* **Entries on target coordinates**
+-------+

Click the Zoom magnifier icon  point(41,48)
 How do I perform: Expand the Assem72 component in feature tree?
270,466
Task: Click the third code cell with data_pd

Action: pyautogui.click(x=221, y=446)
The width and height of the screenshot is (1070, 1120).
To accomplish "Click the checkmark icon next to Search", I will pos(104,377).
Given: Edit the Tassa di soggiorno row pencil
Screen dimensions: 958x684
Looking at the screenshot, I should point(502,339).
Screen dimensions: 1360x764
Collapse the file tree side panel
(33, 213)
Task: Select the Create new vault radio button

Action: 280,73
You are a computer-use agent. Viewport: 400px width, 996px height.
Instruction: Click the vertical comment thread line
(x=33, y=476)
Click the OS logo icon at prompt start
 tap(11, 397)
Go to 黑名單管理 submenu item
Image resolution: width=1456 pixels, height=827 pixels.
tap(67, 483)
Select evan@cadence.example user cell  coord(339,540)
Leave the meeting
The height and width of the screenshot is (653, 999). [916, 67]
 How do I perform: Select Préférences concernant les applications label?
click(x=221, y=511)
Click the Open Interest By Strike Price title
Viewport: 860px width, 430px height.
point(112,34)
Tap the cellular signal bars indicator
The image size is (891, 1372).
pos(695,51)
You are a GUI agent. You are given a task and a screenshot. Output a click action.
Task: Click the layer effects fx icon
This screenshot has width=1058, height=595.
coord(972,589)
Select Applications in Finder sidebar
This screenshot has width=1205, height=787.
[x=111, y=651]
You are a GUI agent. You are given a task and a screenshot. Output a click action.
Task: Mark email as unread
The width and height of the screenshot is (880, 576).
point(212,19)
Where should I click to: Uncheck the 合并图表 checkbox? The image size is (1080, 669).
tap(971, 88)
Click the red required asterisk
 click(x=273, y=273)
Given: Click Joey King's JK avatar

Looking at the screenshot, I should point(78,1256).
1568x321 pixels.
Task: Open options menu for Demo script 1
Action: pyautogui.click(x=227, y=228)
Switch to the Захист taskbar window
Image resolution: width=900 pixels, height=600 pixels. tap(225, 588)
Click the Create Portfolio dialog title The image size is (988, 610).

+-------+

* **GIVEN INSTRUCTION**
Put the entries starting with the line that contains "Task: Click the third code cell with data_pd" and going on through the line that contains "click(x=273, y=273)" into a Markdown table with the columns Row and Line, one line per row and blank lines left out.

* **EXPECTED ANSWER**
| Row | Line |
|---|---|
| 1 | Task: Click the third code cell with data_pd |
| 2 | Action: pyautogui.click(x=221, y=446) |
| 3 | The width and height of the screenshot is (1070, 1120). |
| 4 | To accomplish "Click the checkmark icon next to Search", I will pos(104,377). |
| 5 | Given: Edit the Tassa di soggiorno row pencil |
| 6 | Screen dimensions: 958x684 |
| 7 | Looking at the screenshot, I should point(502,339). |
| 8 | Screen dimensions: 1360x764 |
| 9 | Collapse the file tree side panel |
| 10 | (33, 213) |
| 11 | Task: Select the Create new vault radio button |
| 12 | Action: 280,73 |
| 13 | You are a computer-use agent. Viewport: 400px width, 996px height. |
| 14 | Instruction: Click the vertical comment thread line |
| 15 | (x=33, y=476) |
| 16 | Click the OS logo icon at prompt start |
| 17 |  tap(11, 397) |
| 18 | Go to 黑名單管理 submenu item |
| 19 | Image resolution: width=1456 pixels, height=827 pixels. |
| 20 | tap(67, 483) |
| 21 | Select evan@cadence.example user cell  coord(339,540) |
| 22 | Leave the meeting |
| 23 | The height and width of the screenshot is (653, 999). [916, 67] |
| 24 |  How do I perform: Select Préférences concernant les applications label? |
| 25 | click(x=221, y=511) |
| 26 | Click the Open Interest By Strike Price title |
| 27 | Viewport: 860px width, 430px height. |
| 28 | point(112,34) |
| 29 | Tap the cellular signal bars indicator |
| 30 | The image size is (891, 1372). |
| 31 | pos(695,51) |
| 32 | You are a GUI agent. You are given a task and a screenshot. Output a click action. |
| 33 | Task: Click the layer effects fx icon |
| 34 | This screenshot has width=1058, height=595. |
| 35 | coord(972,589) |
| 36 | Select Applications in Finder sidebar |
| 37 | This screenshot has width=1205, height=787. |
| 38 | [x=111, y=651] |
| 39 | You are a GUI agent. You are given a task and a screenshot. Output a click action. |
| 40 | Task: Mark email as unread |
| 41 | The width and height of the screenshot is (880, 576). |
| 42 | point(212,19) |
| 43 | Where should I click to: Uncheck the 合并图表 checkbox? The image size is (1080, 669). |
| 44 | tap(971, 88) |
| 45 | Click the red required asterisk |
| 46 |  click(x=273, y=273) |